◆ **YOUR GOAL**: Print the complete set of entries exactly.

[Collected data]

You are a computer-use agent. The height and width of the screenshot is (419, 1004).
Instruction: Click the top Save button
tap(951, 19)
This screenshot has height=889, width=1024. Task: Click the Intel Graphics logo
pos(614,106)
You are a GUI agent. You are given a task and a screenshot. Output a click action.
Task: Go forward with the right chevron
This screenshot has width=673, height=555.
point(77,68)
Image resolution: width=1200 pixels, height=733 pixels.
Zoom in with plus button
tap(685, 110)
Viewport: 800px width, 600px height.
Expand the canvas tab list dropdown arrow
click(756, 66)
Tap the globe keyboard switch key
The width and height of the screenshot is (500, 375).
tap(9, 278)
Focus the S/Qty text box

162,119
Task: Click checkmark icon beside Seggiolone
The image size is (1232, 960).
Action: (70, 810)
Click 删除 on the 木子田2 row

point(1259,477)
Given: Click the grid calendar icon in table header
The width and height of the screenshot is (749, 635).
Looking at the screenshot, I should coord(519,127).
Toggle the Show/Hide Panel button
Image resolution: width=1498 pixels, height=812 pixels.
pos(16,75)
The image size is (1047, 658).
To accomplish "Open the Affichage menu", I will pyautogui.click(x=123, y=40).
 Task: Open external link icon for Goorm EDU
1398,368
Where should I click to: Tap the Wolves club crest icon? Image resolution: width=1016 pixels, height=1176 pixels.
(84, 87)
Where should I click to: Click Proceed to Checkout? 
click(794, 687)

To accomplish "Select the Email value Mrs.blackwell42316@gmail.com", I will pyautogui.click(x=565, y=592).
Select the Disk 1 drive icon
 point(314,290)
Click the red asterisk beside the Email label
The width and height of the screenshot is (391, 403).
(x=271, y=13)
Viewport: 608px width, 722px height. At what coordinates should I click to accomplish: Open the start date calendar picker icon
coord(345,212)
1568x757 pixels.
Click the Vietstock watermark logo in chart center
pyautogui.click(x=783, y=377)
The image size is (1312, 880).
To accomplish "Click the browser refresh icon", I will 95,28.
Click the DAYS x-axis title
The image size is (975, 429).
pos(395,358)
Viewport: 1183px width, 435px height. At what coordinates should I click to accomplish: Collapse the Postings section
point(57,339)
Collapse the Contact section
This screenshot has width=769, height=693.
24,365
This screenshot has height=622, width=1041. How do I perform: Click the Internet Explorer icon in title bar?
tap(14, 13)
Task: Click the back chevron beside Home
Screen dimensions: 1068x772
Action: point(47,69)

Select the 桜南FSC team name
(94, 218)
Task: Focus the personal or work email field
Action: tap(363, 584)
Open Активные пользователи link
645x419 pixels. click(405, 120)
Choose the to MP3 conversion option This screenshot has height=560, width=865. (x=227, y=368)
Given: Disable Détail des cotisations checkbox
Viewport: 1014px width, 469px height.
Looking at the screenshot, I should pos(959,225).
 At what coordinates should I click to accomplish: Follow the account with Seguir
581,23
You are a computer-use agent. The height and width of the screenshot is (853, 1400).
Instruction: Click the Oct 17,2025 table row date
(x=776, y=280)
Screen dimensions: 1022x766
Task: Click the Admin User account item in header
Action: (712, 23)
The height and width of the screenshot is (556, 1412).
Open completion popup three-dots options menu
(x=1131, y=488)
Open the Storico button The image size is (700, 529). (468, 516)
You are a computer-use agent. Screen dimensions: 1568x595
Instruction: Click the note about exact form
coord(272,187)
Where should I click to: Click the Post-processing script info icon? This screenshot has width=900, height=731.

◆ **RESULT OF THE TASK**:
You are a computer-use agent. The height and width of the screenshot is (419, 1004).
Instruction: Click the top Save button
tap(951, 19)
This screenshot has height=889, width=1024. Task: Click the Intel Graphics logo
pos(614,106)
You are a GUI agent. You are given a task and a screenshot. Output a click action.
Task: Go forward with the right chevron
This screenshot has width=673, height=555.
point(77,68)
Image resolution: width=1200 pixels, height=733 pixels.
Zoom in with plus button
tap(685, 110)
Viewport: 800px width, 600px height.
Expand the canvas tab list dropdown arrow
click(756, 66)
Tap the globe keyboard switch key
The width and height of the screenshot is (500, 375).
tap(9, 278)
Focus the S/Qty text box

162,119
Task: Click checkmark icon beside Seggiolone
The image size is (1232, 960).
Action: (70, 810)
Click 删除 on the 木子田2 row

point(1259,477)
Given: Click the grid calendar icon in table header
The width and height of the screenshot is (749, 635).
Looking at the screenshot, I should coord(519,127).
Toggle the Show/Hide Panel button
Image resolution: width=1498 pixels, height=812 pixels.
pos(16,75)
The image size is (1047, 658).
To accomplish "Open the Affichage menu", I will pyautogui.click(x=123, y=40).
 Task: Open external link icon for Goorm EDU
1398,368
Where should I click to: Tap the Wolves club crest icon? Image resolution: width=1016 pixels, height=1176 pixels.
(84, 87)
Where should I click to: Click Proceed to Checkout? 
click(794, 687)

To accomplish "Select the Email value Mrs.blackwell42316@gmail.com", I will pyautogui.click(x=565, y=592).
Select the Disk 1 drive icon
 point(314,290)
Click the red asterisk beside the Email label
The width and height of the screenshot is (391, 403).
(x=271, y=13)
Viewport: 608px width, 722px height. At what coordinates should I click to accomplish: Open the start date calendar picker icon
coord(345,212)
1568x757 pixels.
Click the Vietstock watermark logo in chart center
pyautogui.click(x=783, y=377)
The image size is (1312, 880).
To accomplish "Click the browser refresh icon", I will 95,28.
Click the DAYS x-axis title
The image size is (975, 429).
pos(395,358)
Viewport: 1183px width, 435px height. At what coordinates should I click to accomplish: Collapse the Postings section
point(57,339)
Collapse the Contact section
This screenshot has width=769, height=693.
24,365
This screenshot has height=622, width=1041. How do I perform: Click the Internet Explorer icon in title bar?
tap(14, 13)
Task: Click the back chevron beside Home
Screen dimensions: 1068x772
Action: point(47,69)

Select the 桜南FSC team name
(94, 218)
Task: Focus the personal or work email field
Action: tap(363, 584)
Open Активные пользователи link
645x419 pixels. click(405, 120)
Choose the to MP3 conversion option This screenshot has height=560, width=865. (x=227, y=368)
Given: Disable Détail des cotisations checkbox
Viewport: 1014px width, 469px height.
Looking at the screenshot, I should pos(959,225).
 At what coordinates should I click to accomplish: Follow the account with Seguir
581,23
You are a computer-use agent. The height and width of the screenshot is (853, 1400).
Instruction: Click the Oct 17,2025 table row date
(x=776, y=280)
Screen dimensions: 1022x766
Task: Click the Admin User account item in header
Action: (712, 23)
The height and width of the screenshot is (556, 1412).
Open completion popup three-dots options menu
(x=1131, y=488)
Open the Storico button The image size is (700, 529). (468, 516)
You are a computer-use agent. Screen dimensions: 1568x595
Instruction: Click the note about exact form
coord(272,187)
Where should I click to: Click the Post-processing script info icon? This screenshot has width=900, height=731.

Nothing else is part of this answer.